Con el fin de la Guerra Fría, los imperativos estratégicos que habían impulsado el aumento masivo de fuerzas militares, incluyendo submarinos, comenzaron a cambiar. La recién formada Federación Rusa enfrentó numerosos desafíos, incluyendo dificultades económicas y la necesidad de reorientar su estrategia militar. La reducción de los presupuestos militares significó que muchos de los submarinos más antiguos, incluyendo la clase Tango, ya no eran sostenibles ni estratégicamente necesarios. Los avances en la tecnología submarina también influyeron; las nuevas generaciones de submarinos de propulsión nuclear ofrecían capacidades superiores en términos de resistencia, velocidad y sigilo, lo que hizo que los modelos diésel-eléctricos perdieran relevancia.



  Un torpedo parece estar saliendo de uno de los tubos… Imagen de ShinePhantom CC BY-SA 3.0

El B-307, al igual que muchos de sus contemporáneos, fue retirado gradualmente del servicio activo. El proceso de desmantelamiento implicó desmantelar el submarino de sus capacidades operativas y armamento. Esta retirada formó parte de un esfuerzo más amplio para reducir y modernizar la Armada rusa, centrando los recursos en el mantenimiento y desarrollo de plataformas más avanzadas. La decisión de desmantelar los submarinos de la clase Tango se vio influenciada por sus costos operativos, la disponibilidad de nuevas tecnologías y el cambiante panorama estratégico tras la Guerra Fría.

A pesar de estar desmantelado, el B-307 no estaba destinado al desguace.
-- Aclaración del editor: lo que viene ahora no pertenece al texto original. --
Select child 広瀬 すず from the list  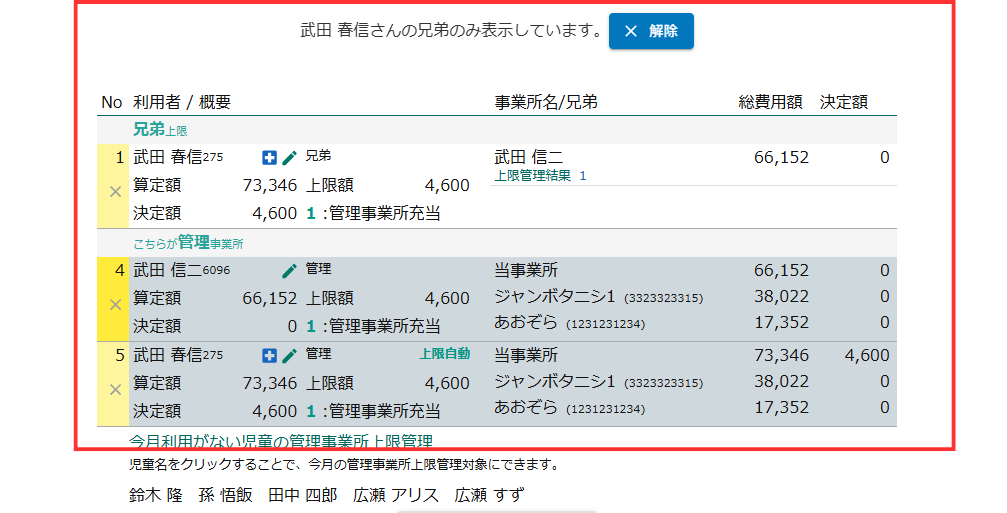tap(489, 496)
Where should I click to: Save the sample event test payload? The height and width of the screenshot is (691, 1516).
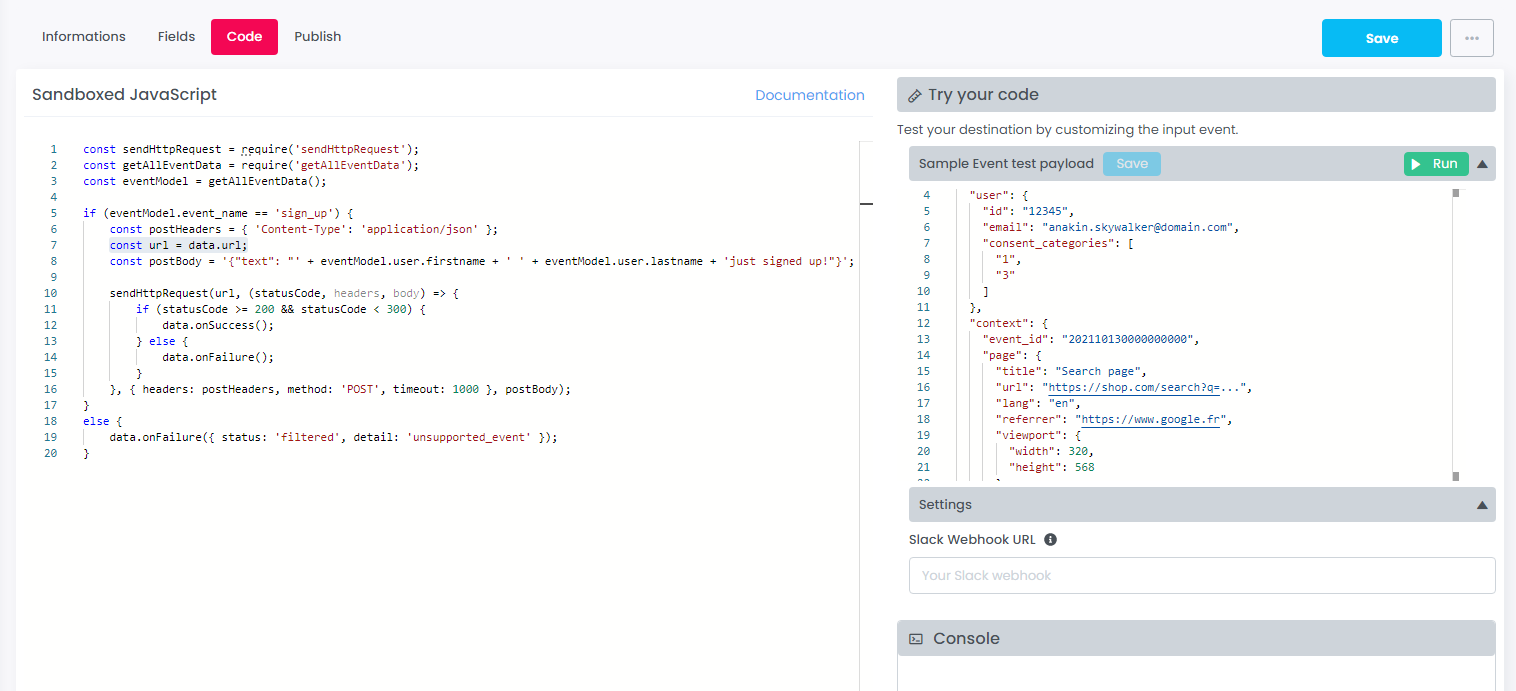(1131, 164)

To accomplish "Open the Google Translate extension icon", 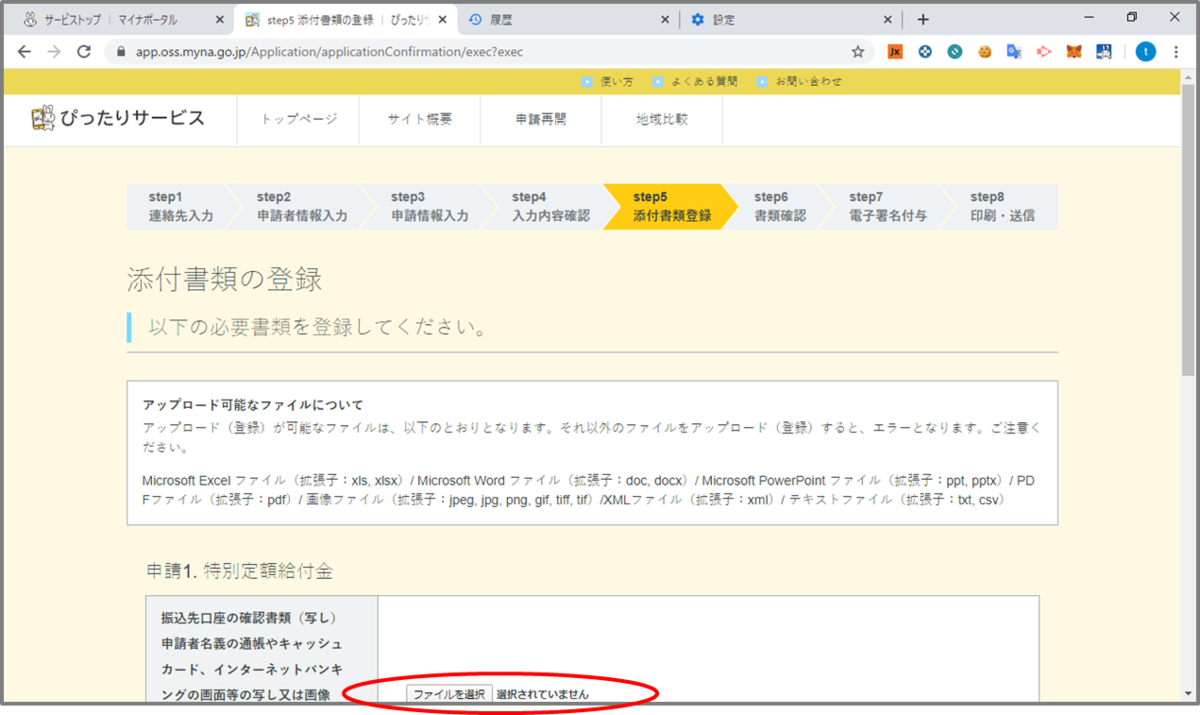I will pyautogui.click(x=1012, y=51).
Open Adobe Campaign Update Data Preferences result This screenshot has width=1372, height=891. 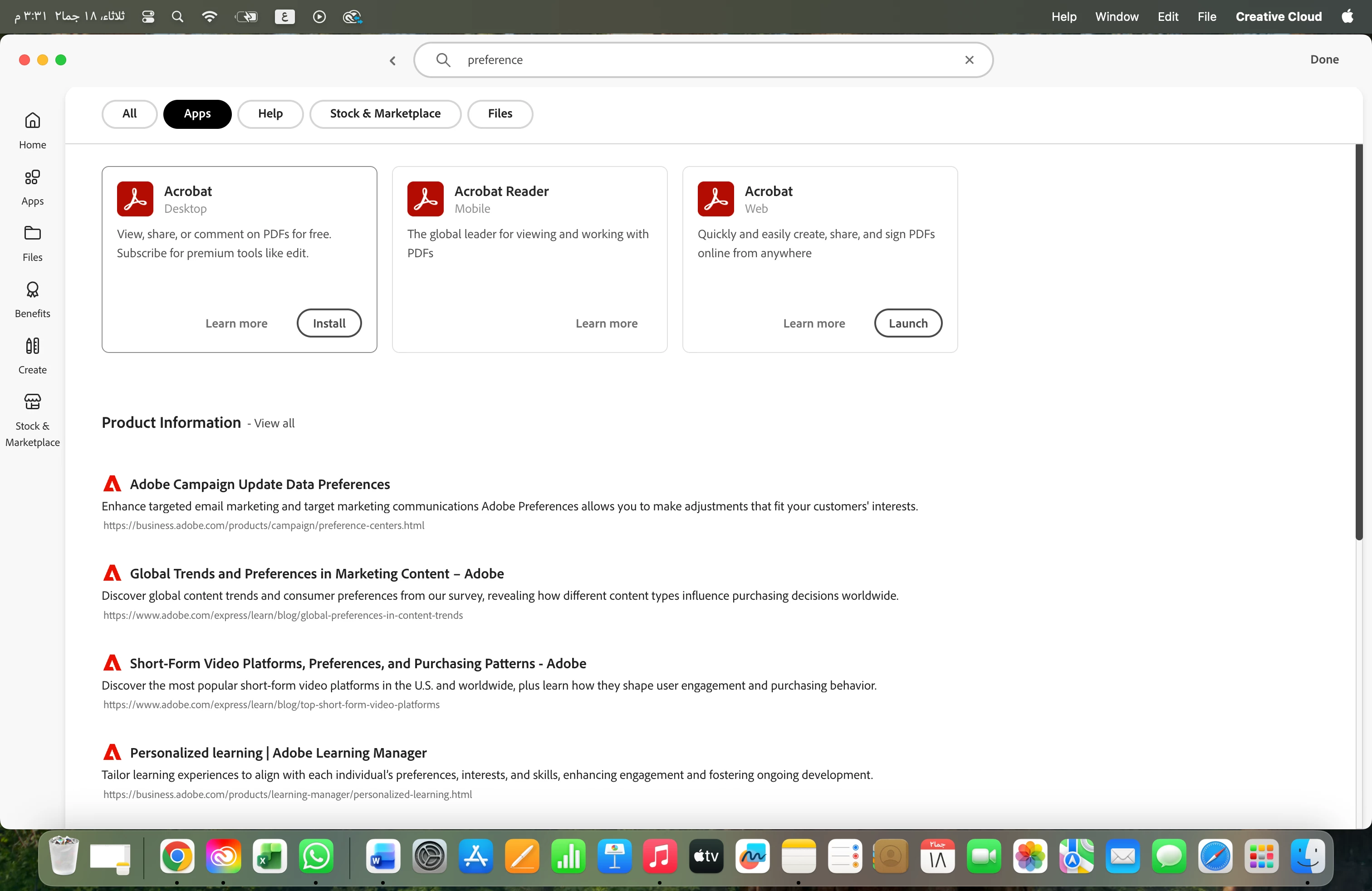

Reconociendo su importancia histórica, se decidió preservarlo como buque museo. Esta decisión refleja una tendencia más amplia de mantener y exhibir artefactos militares históricos para educar al público y conmemorar los logros tecnológicos del pasado. El B-307 fue trasladado a Togliatti, Rusia, donde fue restaurado y preparado para su exhibición pública.